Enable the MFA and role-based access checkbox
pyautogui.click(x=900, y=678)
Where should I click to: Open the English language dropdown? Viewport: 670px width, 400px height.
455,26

...

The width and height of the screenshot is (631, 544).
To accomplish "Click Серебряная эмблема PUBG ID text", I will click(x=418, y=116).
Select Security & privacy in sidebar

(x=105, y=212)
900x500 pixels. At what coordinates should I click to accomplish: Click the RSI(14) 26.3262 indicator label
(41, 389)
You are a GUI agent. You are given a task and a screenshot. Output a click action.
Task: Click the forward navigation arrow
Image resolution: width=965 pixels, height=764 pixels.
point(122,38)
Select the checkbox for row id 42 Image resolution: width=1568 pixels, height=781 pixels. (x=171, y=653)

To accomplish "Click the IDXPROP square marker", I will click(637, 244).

* * *

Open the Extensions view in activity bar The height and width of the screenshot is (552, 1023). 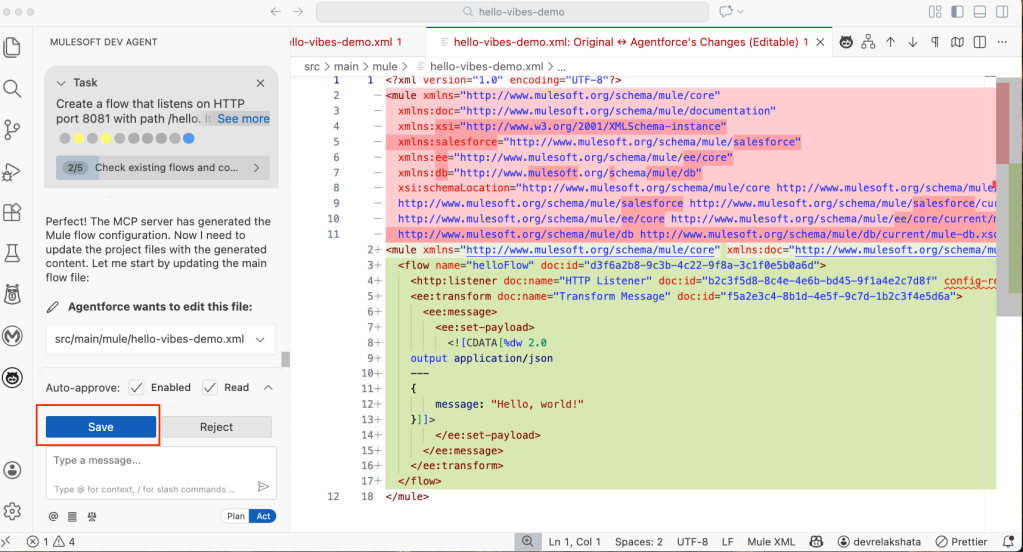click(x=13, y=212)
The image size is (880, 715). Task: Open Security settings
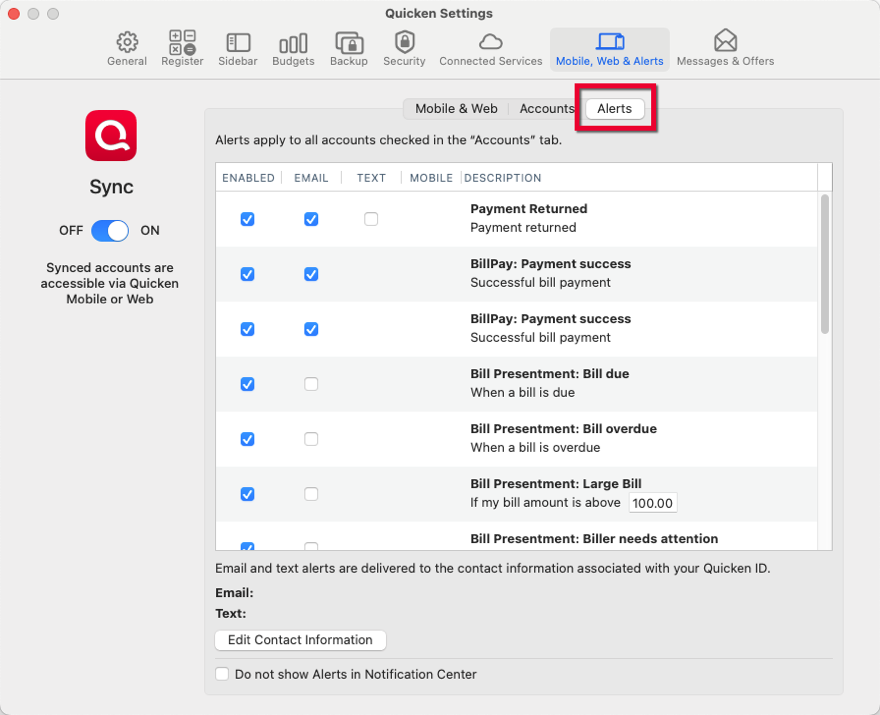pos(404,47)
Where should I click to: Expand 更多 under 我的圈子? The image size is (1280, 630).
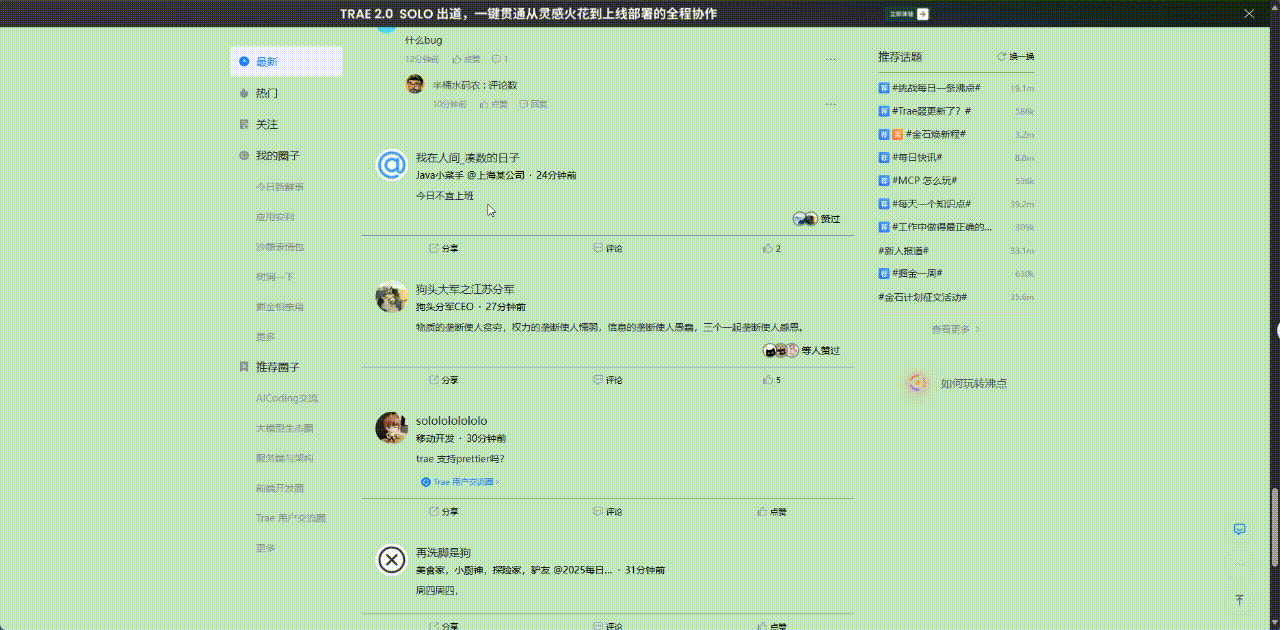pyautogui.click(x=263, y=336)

| TASK |
Give only the lines from the one holding "You are a GUI" through the one holding "Select the checkbox", each restated exactly as it appears above.

| RESULT OF THE EXERCISE |
You are a GUI agent. You are given a task and a screenshot. Output a click action.
Task: Click the forward navigation arrow
Image resolution: width=965 pixels, height=764 pixels.
point(122,38)
Select the checkbox for row id 42 Image resolution: width=1568 pixels, height=781 pixels. (x=171, y=653)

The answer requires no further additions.